The steps I took into making my Master’s Thesis in Economic Analysis can be summed up as: 1. Identifying an economic problem, 2. Identifying the data needed to solve the problem, 3. Gathering the data and cleaning it, 4. Exploration of the data, 5. Modelling the data (statistical modelling, predictive modelling, you name it), 6. Communicating the findings, tying it back to how it solves the economic problem asked in step 1.
Extremely similar, a data scientist needs to have a good business understanding, then the data understanding, gathering the data, EDA (Exploratory Data Analysis), Modelling (Machine Learning) and communication of the results.
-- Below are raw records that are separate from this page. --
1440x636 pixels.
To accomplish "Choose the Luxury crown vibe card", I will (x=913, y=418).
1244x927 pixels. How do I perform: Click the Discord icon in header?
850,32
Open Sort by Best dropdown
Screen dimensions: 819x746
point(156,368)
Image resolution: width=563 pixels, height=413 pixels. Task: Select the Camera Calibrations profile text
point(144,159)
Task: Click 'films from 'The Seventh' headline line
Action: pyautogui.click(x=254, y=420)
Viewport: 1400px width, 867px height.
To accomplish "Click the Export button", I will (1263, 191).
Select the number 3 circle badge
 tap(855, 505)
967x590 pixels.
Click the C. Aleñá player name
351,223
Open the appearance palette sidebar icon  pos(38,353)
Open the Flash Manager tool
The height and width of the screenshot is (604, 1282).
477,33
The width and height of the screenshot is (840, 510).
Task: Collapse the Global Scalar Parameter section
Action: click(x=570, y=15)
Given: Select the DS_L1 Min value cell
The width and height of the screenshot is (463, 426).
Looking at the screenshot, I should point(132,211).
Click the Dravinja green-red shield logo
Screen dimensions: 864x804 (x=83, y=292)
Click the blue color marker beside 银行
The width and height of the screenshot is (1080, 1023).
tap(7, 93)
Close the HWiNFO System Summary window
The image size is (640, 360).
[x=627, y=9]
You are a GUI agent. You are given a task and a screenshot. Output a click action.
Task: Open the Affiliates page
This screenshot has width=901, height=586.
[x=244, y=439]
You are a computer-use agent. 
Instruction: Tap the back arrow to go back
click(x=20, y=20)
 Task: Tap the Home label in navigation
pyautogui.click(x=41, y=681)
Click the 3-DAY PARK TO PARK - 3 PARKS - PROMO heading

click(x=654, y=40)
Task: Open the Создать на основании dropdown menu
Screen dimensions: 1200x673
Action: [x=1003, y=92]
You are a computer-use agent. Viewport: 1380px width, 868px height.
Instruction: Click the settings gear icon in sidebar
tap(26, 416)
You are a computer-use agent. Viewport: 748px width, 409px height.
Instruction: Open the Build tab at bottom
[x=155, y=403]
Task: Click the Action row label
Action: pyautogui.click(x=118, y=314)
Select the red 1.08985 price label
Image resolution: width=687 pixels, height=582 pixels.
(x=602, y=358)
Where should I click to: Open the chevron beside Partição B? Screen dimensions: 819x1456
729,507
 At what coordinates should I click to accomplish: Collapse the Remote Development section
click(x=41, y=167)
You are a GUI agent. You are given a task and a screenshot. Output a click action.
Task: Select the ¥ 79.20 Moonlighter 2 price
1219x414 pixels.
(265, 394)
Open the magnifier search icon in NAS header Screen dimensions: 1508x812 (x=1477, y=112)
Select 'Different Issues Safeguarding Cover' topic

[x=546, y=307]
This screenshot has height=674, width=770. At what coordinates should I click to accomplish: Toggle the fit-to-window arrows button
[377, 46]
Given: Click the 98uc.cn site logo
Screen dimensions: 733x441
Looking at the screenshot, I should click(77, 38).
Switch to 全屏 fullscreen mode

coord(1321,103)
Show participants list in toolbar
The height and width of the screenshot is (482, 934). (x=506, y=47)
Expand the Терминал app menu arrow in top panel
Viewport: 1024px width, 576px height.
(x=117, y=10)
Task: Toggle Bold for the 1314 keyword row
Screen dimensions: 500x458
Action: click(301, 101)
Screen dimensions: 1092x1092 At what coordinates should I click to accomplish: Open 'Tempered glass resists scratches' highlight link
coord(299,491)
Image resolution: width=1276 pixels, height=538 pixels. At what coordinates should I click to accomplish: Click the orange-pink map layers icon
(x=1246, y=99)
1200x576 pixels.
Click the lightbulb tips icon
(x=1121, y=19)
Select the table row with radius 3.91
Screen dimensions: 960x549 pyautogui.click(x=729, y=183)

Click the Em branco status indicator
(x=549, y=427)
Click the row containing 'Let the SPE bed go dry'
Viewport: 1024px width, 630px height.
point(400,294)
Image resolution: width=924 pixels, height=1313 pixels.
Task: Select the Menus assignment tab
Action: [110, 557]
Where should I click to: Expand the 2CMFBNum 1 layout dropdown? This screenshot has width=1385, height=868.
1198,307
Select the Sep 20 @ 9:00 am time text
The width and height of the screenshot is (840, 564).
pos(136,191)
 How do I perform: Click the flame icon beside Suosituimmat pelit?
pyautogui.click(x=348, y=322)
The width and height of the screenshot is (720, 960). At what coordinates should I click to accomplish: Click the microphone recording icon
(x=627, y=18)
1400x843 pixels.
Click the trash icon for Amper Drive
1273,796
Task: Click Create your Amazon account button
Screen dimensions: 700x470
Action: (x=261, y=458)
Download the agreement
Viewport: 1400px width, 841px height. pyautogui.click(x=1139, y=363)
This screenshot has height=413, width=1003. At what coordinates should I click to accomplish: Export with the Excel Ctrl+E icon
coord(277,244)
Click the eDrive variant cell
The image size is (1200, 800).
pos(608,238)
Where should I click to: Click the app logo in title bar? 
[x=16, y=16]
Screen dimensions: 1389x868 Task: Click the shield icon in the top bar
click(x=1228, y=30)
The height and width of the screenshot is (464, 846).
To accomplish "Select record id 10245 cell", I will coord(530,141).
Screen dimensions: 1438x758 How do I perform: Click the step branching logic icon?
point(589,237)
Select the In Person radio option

Similar? I say very.
The title of the article asks you to not let “them” fool you. Who “them” is, is irrelevant. Just don’t let anyone fool you. Economics is not a “dry, theoretical and qualitative” field, not anymore and probably never was. It has all reasons to be part of STEM, in that it not only covers the ‘S’ and ‘M’, but the inclusion of the ‘T’ in Economics academic degrees is growing steadfastly.
The Science aspect of STEM in my opinion, should not limit itself to physical, biological, life and natural sciences — but should include social sciences as well. I’ll tell you why. Mathematics is a key component in STEM, and is so in Data Science, and definitely so in Economics. Some of the concepts of Mathematics crucial to an Economist are differential calculus, geometry, matrix & linear algebra. But, if I haven’t proven my point properly yet, read further for you to see me vindicated.
Data is now everywhere. Without data, there is no solution that can be accepted because data is unquestionably right, and you can eliminate the entire debate of “how can I trust you?”. Data is like God, or like your PT Teacher (drawing from experience — basically something/someone you’re afraid of). Using data to solve problems is the norm now, and economists did this since the 19th century. Its what we were introduced to as “empirical studies” — using historical data to prove a point, or some pulled-a-rabbit-out-of-the-hat kind of theory.
Ideas are just a block of rock. It is with data, that you can sculpt Christ the Redeemer, put it on top of a mountain and make it into a functioning business model. Data Scientists are naturally expected of this, and well before, so were Economists. To end this section, if a scientist can be defined as someone who “observes, measures and communicates”, you gotta include economists in the lot. Anthropology, sociology, economics, behavioral sciences and psychology are often grouped, and yes, all of them are STEM too.